Bien que minuscule, l'aleurode du tabac (Bemisia tabaci), appelée aussi mouche blanche, est un insecte ravageur redoutable. Polyphage, il s’attaque non seulement aux tomates, mais aussi aux agrumes, aux tournesols, aux haricots, aux pommes de terre, au tabac, au coton, etc. Sa seule présence provoque souvent la destruction de toute une récolte. Cette bestiole transmet à ses victimes un virus, appelé bégomovirus, qui est fatal aux végétaux qu’il infecte. Or, certaines variétés de tomates ont appris à résister, aussi bien à l’insecte qu’à son hôte microbien.
Première étape : neutraliser le virus
Le biologiste de l’UniNE et ses collègues chinois ont constaté que, lorsque ces tomates étaient attaquées par une légion d’aleurodes, elles libéraient une substance odorante contenant des molécules appelés β-caryophyllène. Aussitôt captées par les tomates voisines, ces molécules déclenchaient aussitôt chez elles une réponse défensive qui consiste à produire d’autres molécules capables de neutraliser les bégomovirus. Un superbe travail en réseau !

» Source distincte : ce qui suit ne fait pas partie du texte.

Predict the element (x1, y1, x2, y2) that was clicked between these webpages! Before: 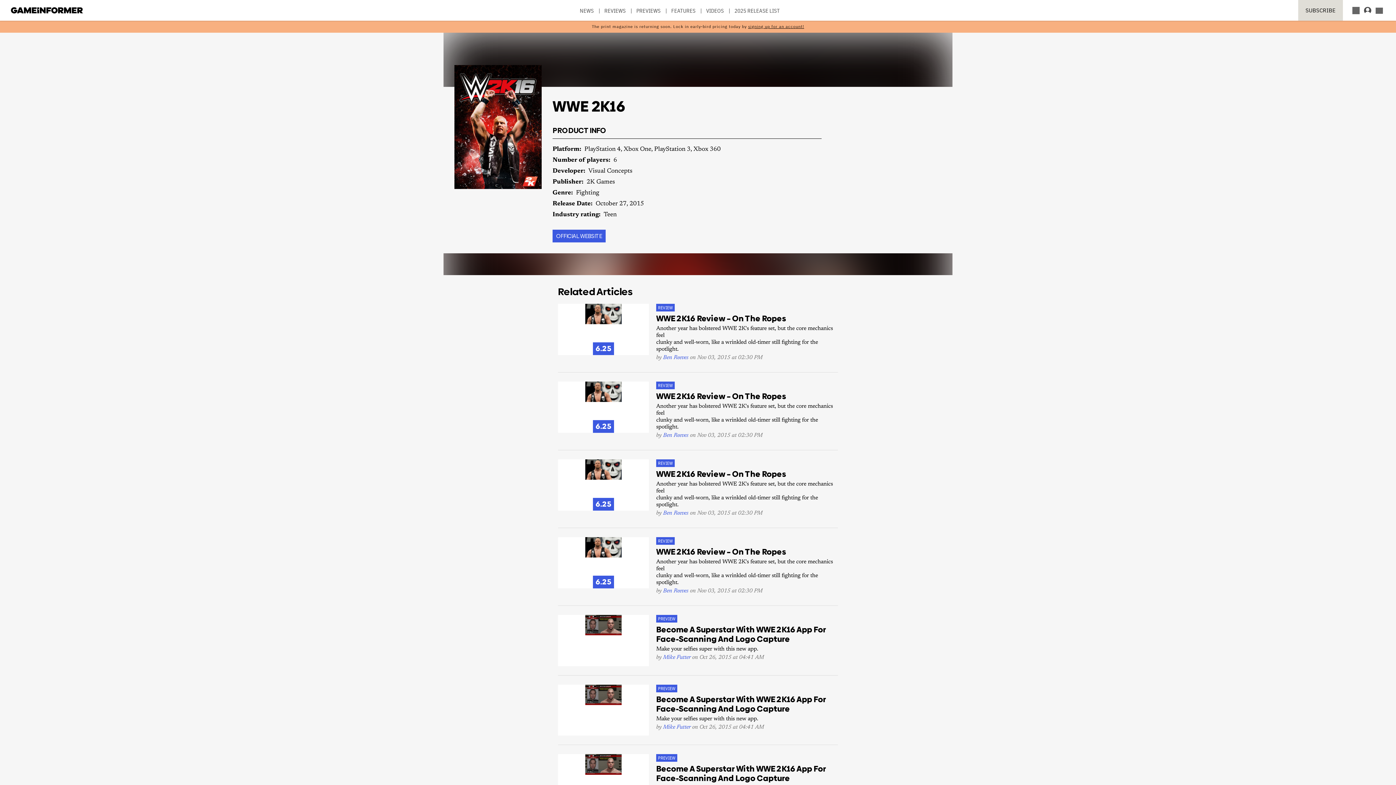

Seconde étape : anéantir l’insecte
Mieux encore ! L'exposition au β-caryophyllène provoque chez les tomates la libération d’autres substances volatiles, comme le salicylate de méthyle et le β-myrcène, l’équivalent d’un « SOS » olfactif qui appelle à la rescousse les ennemis les plus redoutés de l’aleurode. Il s’agit en l’occurrence de guêpes parasitoïdes qui anéantissent les nymphes des insectes ravageurs, offrant ainsi à ces tomates une protection supplémentaire, suivant l’adage « les ennemis de nos ennemis sont nos amis ».

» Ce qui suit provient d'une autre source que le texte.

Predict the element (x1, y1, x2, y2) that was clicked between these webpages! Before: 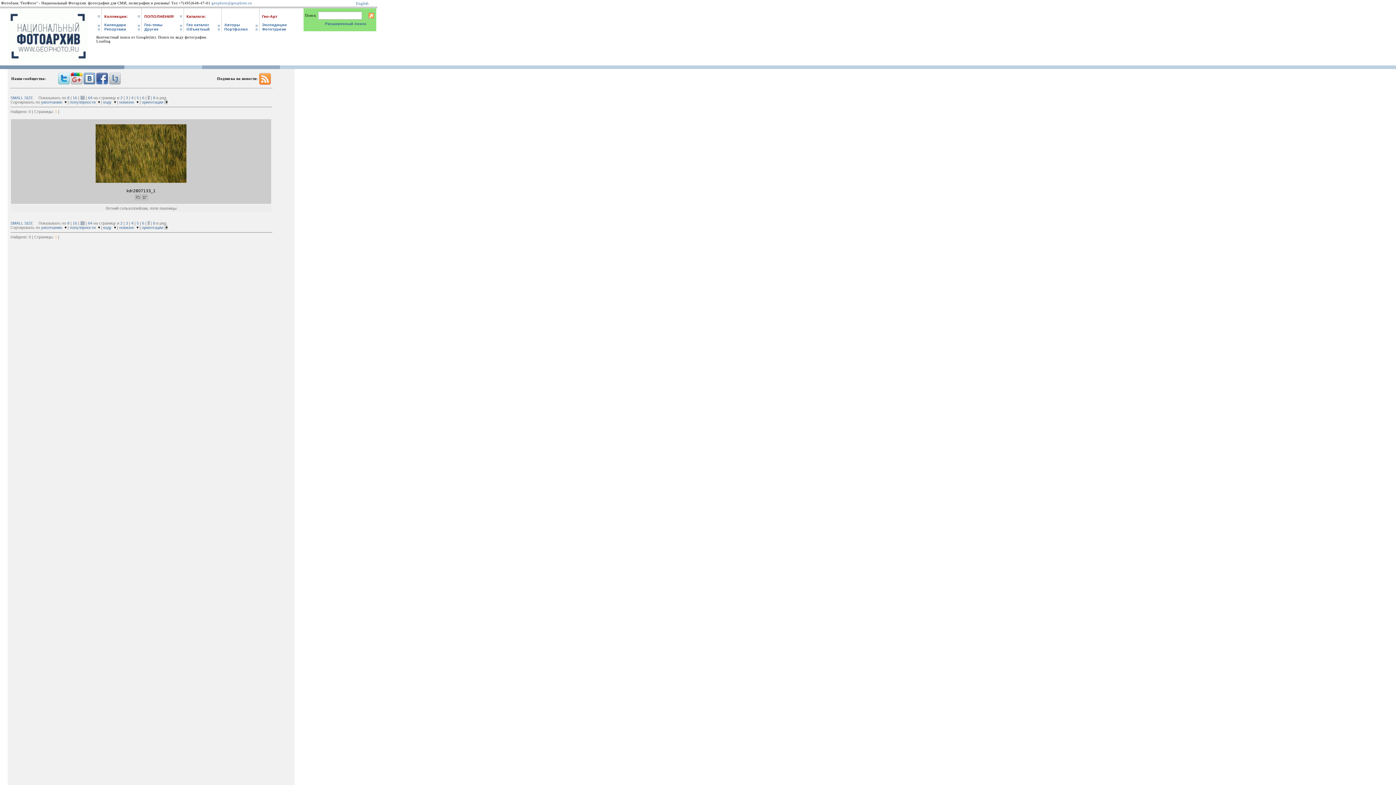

Les auteurs de cette étude soulignent cependant que seules certaines variétés de tomates sont capables d’émettre ce signal à base de β-caryophyllène. Ils constatent aussi que les variétés sauvages sont souvent plus résistantes que les variétés commerciales, ces dernières étant 80 % plus susceptibles d'être attaquées. En sélectionnant les variétés résistantes, les scientifiques espèrent à terme trouver des pistes pour développer des cultures capables de se défendre contre les insectes ravageurs..
L’aleurode (ou mouche blanche) est un ravageur redoutable des cultures © Chongqing Normal University (China)

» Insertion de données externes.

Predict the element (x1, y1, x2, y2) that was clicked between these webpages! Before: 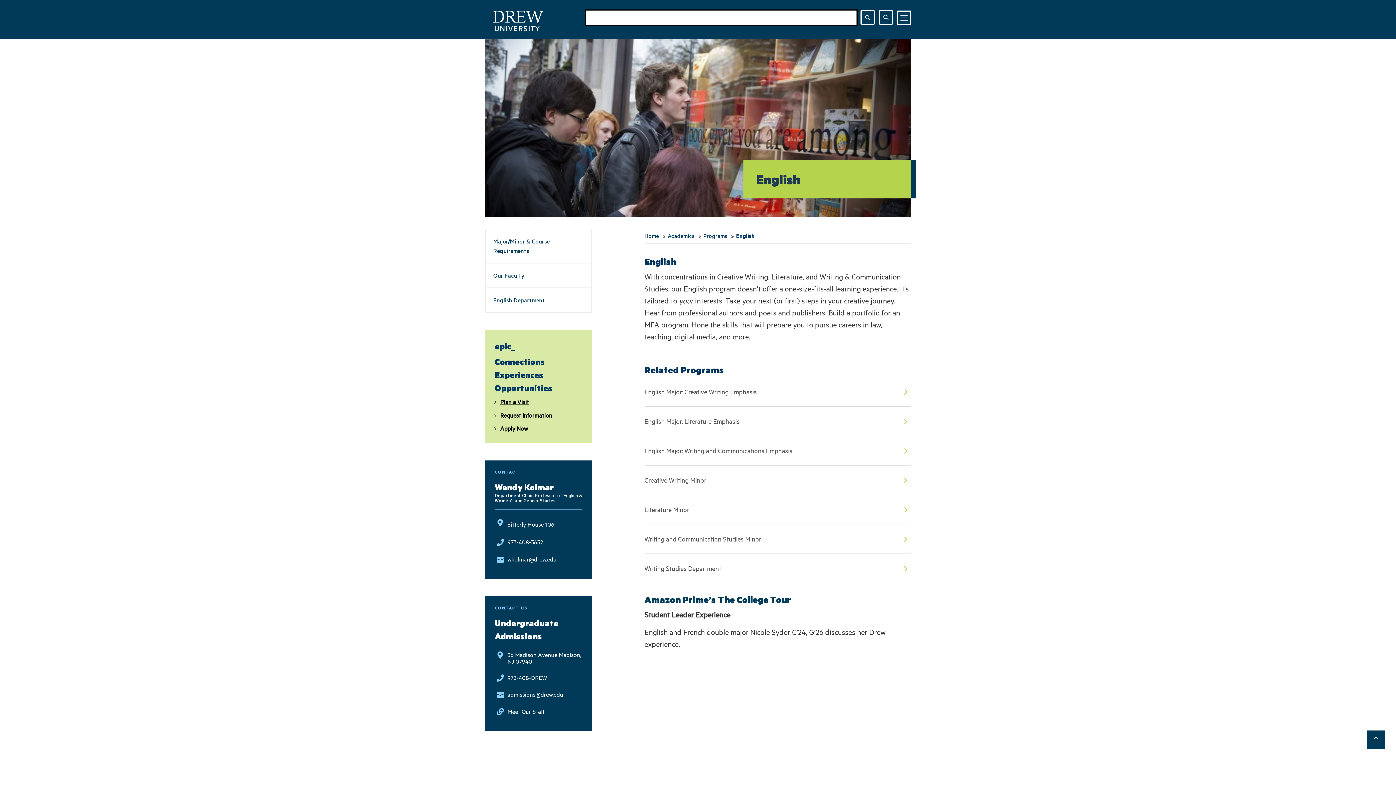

En 2023, Ted Turlings a reçu le Prix scientifique suisse Marcel Benoist pour ses recherches sur l’écologie chimique © Fond National Suisse - snf.ch
Un scientifique primé
À noter que le biologiste Ted Turlings n’en est pas à son coup d’essai. En 2023, il a reçu le Prix scientifique suisse Marcel Benoist pour ses recherches sur l’écologie chimique et ses découvertes sur les odeurs émises par les plantes pour attirer les prédateurs des insectes ravageurs.